Response: Comment accepted. The Registrant will revise this disclosure to note that there are no material differences in principal investment strategies, although there may be differences in how they are described in the Funds’ respective prospectuses.
Comment 21: In the Comparison of Principal Investment Risks section, if there are any material differences in the principal investment risks of an Acquiring Fund relative to its corresponding Target Fund, please address in the first paragraph of that section. If there are no material differences, please consider clarifying the disclosure to say so. For example, by saying there are no material differences other than differences in wording.
Response: Comment accepted. The Registrant will revise this disclosure to note that there are no material differences in principal investment risks. The Registrant already states the following in that section: “Although the principal investment risks are substantially similar, each Fund uses different terminology to describe the principal risks applicable to such Fund’s principal investment strategy.”

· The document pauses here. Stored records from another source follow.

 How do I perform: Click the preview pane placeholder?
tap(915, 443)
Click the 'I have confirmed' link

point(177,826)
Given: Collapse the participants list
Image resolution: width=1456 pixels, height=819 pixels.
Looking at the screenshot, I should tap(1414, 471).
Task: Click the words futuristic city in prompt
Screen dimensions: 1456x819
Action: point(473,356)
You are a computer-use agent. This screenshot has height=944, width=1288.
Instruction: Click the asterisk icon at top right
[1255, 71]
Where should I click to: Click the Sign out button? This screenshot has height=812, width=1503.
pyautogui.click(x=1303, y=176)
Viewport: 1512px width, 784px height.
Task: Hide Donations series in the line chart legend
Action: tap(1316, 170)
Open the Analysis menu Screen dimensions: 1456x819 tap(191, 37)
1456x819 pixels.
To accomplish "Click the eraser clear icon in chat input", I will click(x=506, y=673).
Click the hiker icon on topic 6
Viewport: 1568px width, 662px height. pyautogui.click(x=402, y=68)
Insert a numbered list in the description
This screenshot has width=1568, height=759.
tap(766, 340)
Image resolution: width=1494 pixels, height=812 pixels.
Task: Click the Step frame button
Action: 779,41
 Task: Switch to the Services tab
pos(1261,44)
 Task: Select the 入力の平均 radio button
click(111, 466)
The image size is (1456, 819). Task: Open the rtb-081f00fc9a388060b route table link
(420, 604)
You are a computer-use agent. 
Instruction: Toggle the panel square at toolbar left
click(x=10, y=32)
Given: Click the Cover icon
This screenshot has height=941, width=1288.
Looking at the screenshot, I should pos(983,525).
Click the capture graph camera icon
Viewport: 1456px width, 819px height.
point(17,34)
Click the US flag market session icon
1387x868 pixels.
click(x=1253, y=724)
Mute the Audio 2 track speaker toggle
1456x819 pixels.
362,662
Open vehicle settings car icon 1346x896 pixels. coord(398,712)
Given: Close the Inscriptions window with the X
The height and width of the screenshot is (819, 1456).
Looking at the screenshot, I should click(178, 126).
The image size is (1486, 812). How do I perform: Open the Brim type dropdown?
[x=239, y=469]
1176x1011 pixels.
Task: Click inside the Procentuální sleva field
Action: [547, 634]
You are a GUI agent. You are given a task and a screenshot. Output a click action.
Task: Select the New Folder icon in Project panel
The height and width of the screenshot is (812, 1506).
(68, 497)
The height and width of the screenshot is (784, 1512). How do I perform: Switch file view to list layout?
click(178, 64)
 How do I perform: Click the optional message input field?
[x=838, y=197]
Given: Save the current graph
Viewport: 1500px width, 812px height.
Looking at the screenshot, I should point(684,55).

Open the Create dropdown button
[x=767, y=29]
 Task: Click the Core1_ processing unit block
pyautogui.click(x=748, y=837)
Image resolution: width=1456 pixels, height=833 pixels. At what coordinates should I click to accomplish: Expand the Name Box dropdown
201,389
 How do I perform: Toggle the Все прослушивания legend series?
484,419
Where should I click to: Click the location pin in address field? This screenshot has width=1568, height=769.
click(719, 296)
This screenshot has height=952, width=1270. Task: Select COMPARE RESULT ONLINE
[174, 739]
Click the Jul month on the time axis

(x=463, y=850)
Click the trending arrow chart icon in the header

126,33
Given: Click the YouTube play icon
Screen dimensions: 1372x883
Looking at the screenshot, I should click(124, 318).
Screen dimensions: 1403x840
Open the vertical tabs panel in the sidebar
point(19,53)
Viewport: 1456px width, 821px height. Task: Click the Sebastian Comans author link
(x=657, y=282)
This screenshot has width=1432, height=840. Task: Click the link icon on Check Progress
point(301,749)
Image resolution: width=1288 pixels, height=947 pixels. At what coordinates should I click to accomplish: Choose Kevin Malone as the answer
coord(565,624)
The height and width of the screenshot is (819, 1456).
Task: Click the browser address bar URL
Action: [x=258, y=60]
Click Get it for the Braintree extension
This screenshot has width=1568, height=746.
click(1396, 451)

Comment 22: With respect to the Form of Proxy Card, please confirm there will be a reliable way to track which Target Fund shareholders are voting for which proposal. For example, please confirm the applicable Fund(s) names will be included on the final proxy card that is delivered to Target Fund shareholders, as indicated by the placeholders in the Form of Proxy Card, or that multiple proxy cards, each specific to one proposal, will be delivered to Target Fund shareholders that are eligible to vote on multiple proposals.
Response: Confirmed.
* * *
We believe that the foregoing has been responsive to the Staff’s accounting comments. Please call the undersigned at (202) 261-3464 if you wish to discuss this correspondence further.
Sincerely,
/s/ Adam T. Teufel
Adam T. Teufel
cc: Brendan Hamill, ALPS Fund Services, Inc.